TASK DETAILS – Everything from the line containing "This screenshot has width=424, height=182." to the end of the listing, both included, should be returned exactly, apart from the pictures.
☆ ☆ ☆ ☆ ☆ ☆ ☆
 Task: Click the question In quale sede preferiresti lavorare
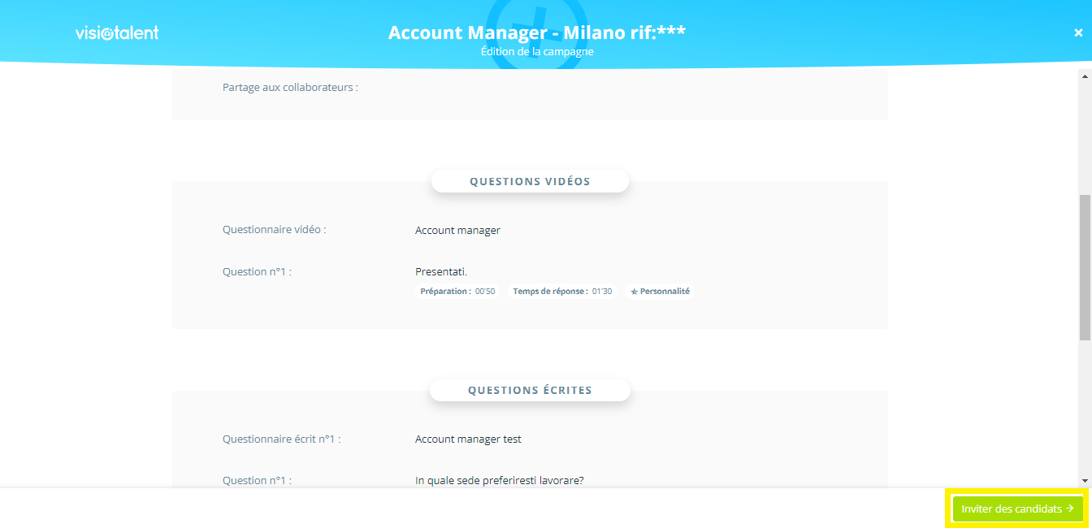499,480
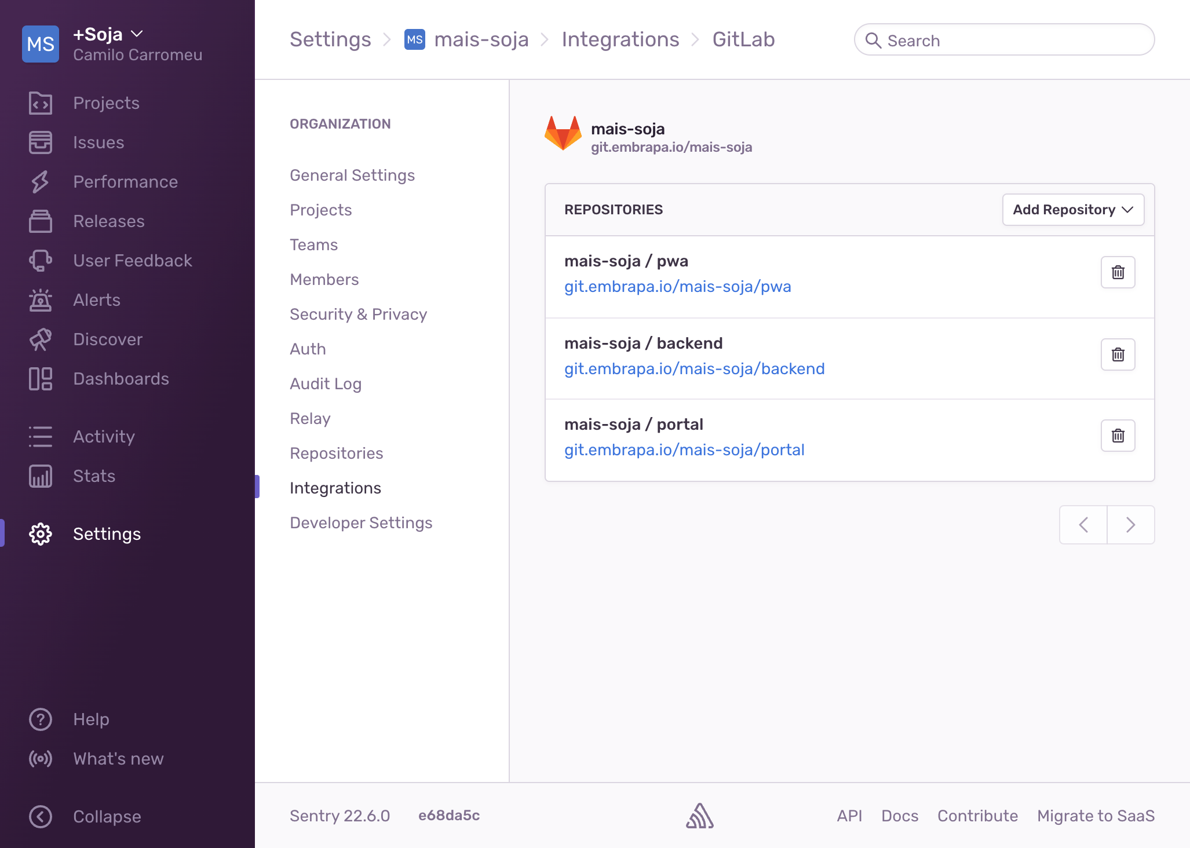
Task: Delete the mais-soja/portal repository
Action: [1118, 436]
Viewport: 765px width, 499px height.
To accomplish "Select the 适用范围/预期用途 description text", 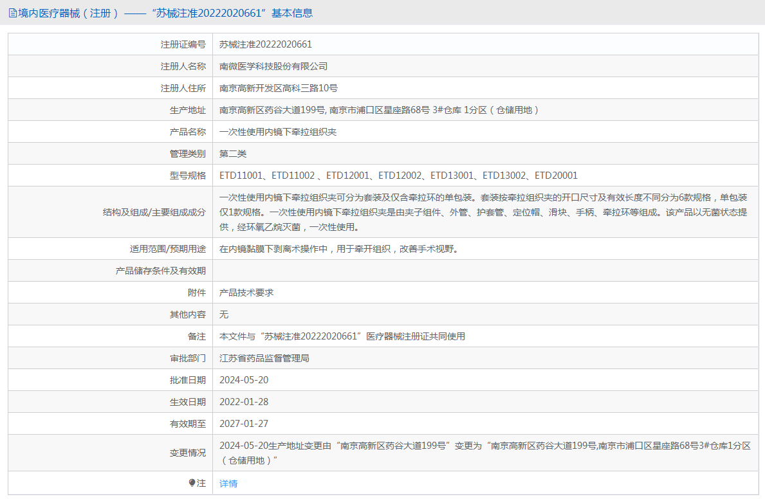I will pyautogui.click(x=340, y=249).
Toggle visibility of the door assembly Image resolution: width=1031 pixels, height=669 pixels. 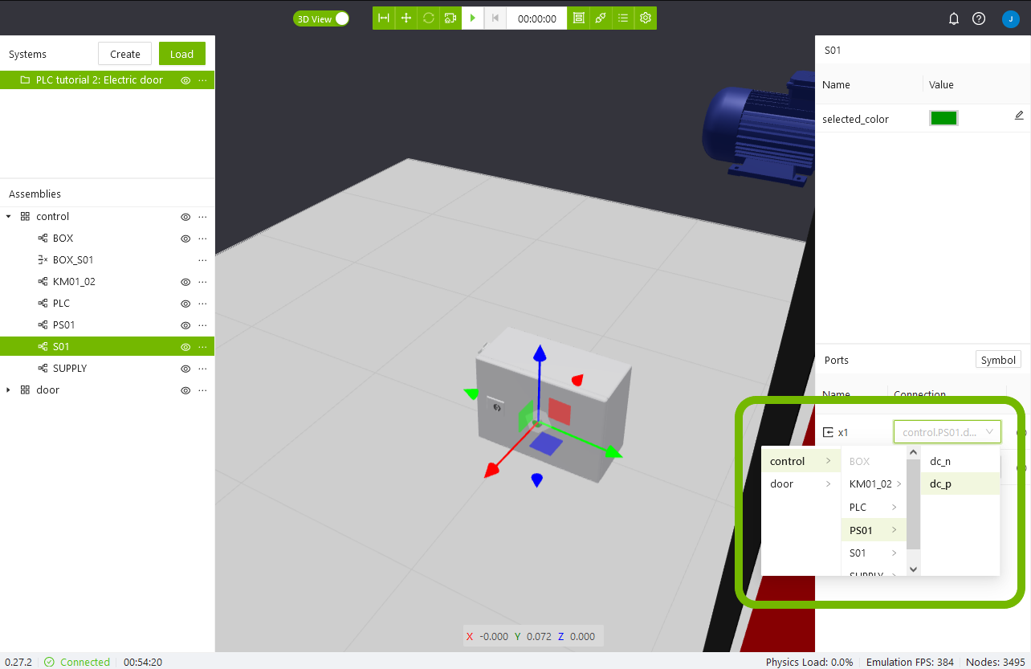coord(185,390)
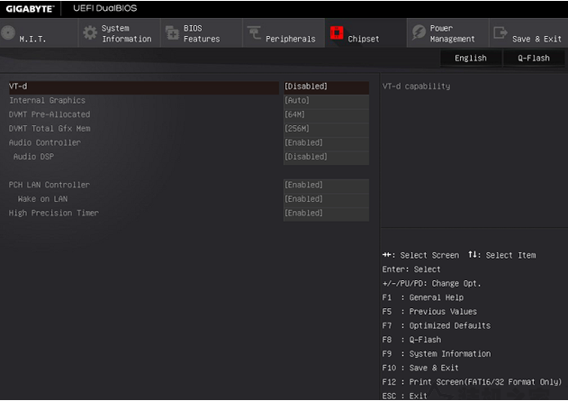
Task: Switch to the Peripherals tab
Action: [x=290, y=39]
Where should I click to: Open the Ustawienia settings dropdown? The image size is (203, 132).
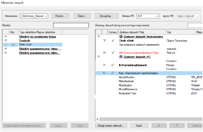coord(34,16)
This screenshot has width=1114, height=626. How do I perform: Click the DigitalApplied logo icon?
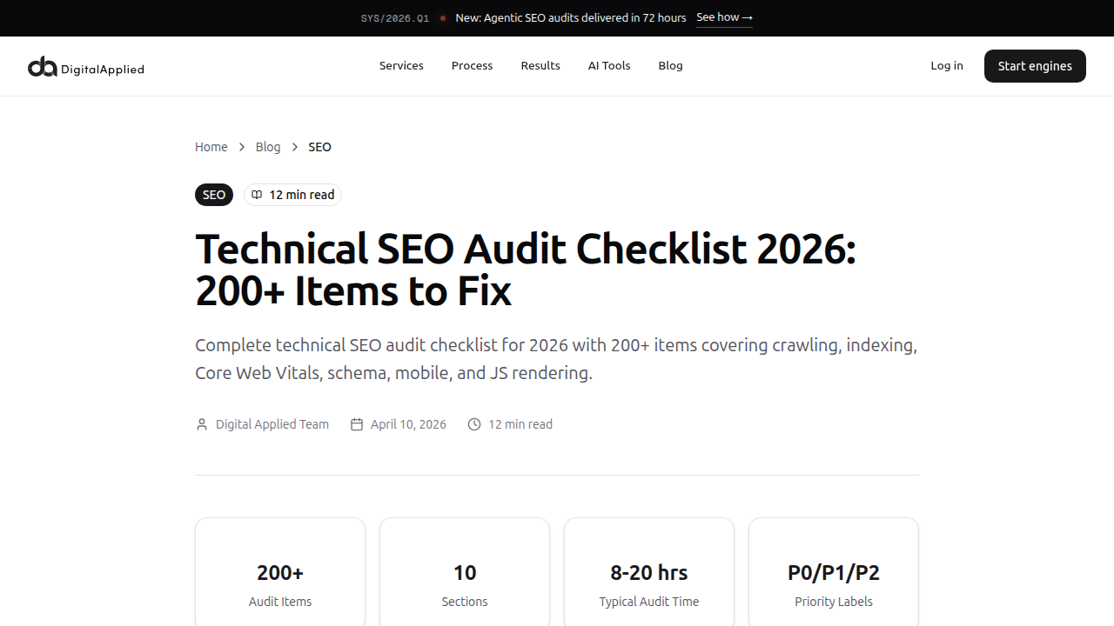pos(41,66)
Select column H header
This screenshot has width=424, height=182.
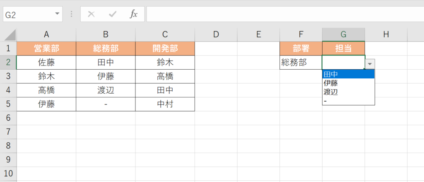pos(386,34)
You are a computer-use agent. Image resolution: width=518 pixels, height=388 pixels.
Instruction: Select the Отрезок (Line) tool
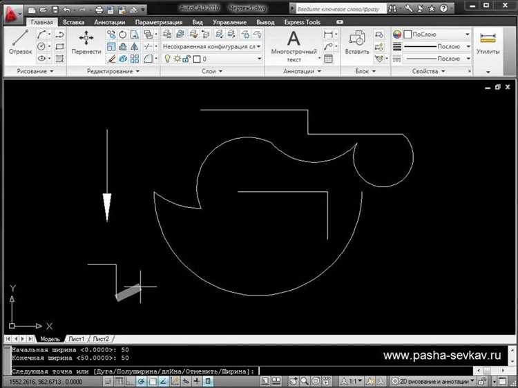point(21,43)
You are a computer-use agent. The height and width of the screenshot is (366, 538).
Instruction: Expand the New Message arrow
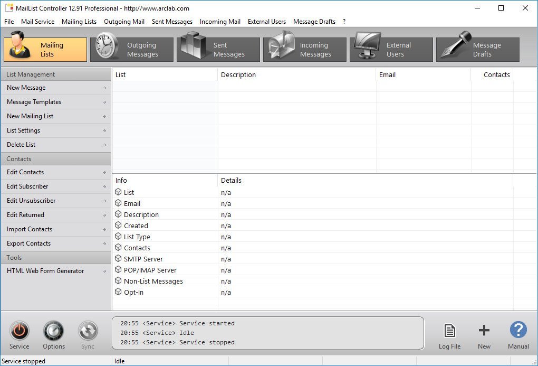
☆ ☆ ☆ ☆ ☆ ☆ ☆
RESULT –
This screenshot has width=424, height=182.
pos(386,34)
You are a computer-use agent. Image resolution: width=518 pixels, height=388 pixels.
Instruction: Select the Отрезок (Line) tool
point(21,43)
You are a computer-use agent. The height and width of the screenshot is (366, 538).
Instruction: Expand the New Message arrow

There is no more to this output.